Record excerpts
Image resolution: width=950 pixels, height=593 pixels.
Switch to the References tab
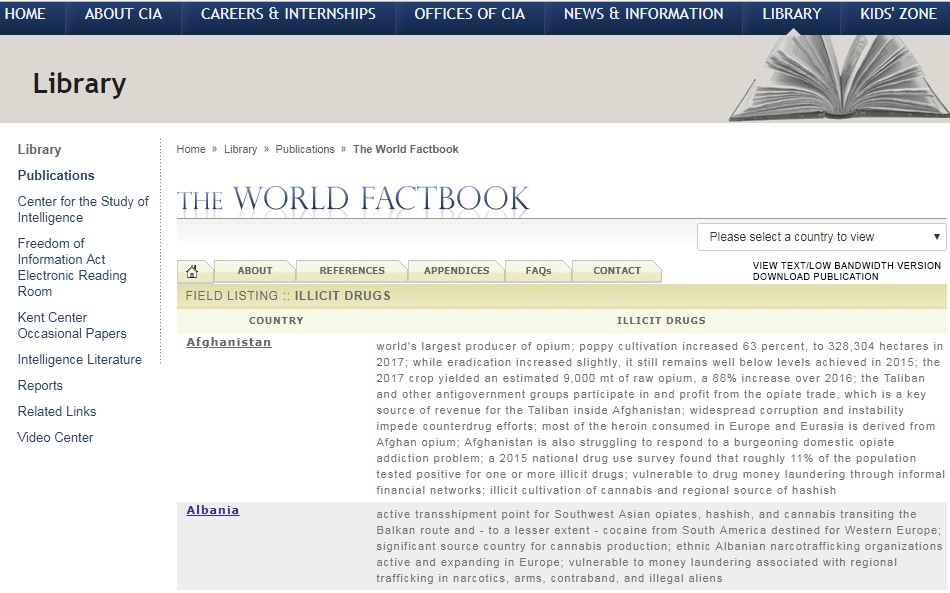point(351,271)
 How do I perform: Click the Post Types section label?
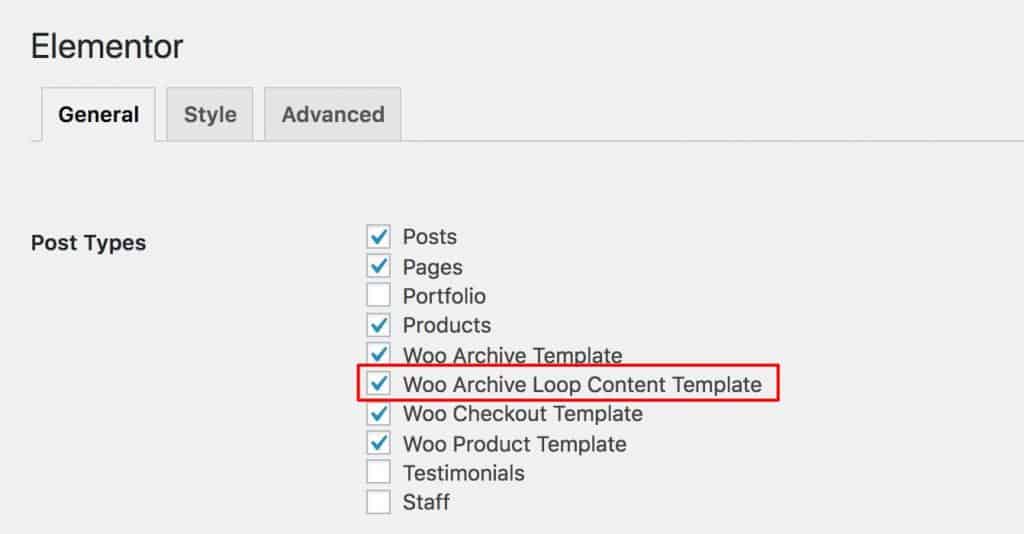(88, 243)
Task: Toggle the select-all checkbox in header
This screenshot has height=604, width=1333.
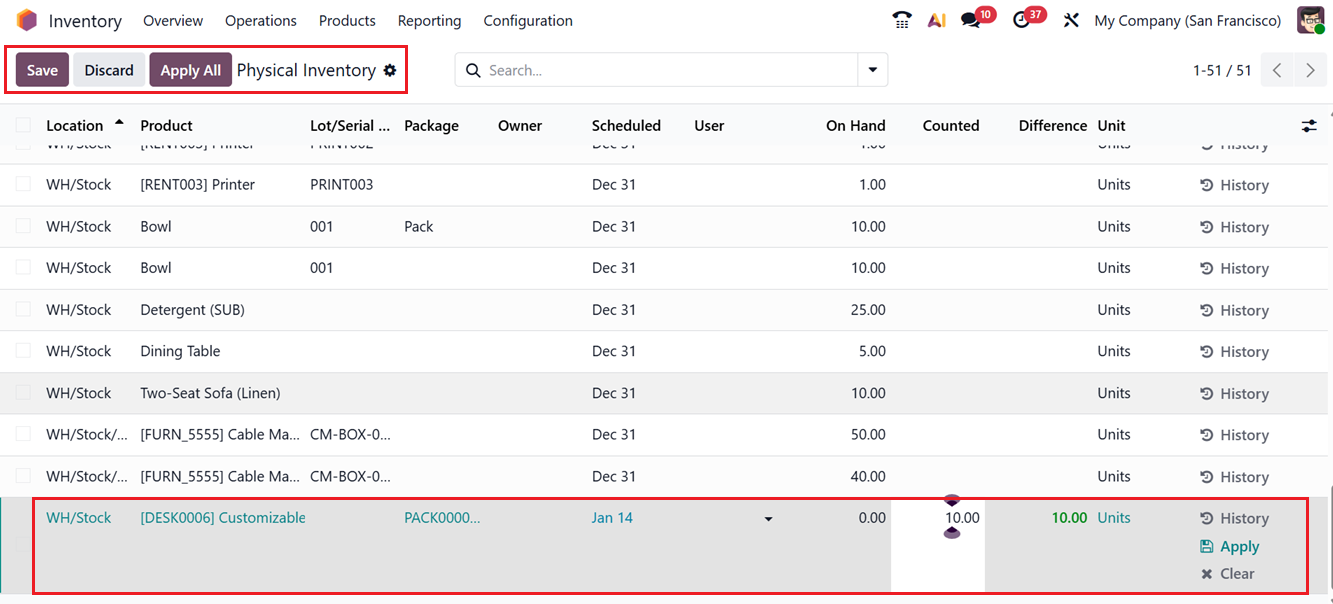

What you will do
Everything from the line with "How do I perform: Click" through the last line above must be repeated exactly, except the pictures.

Completed exercise
 How do I perform: Click the Post Types section label?
(88, 243)
Task: Toggle the select-all checkbox in header
This screenshot has height=604, width=1333.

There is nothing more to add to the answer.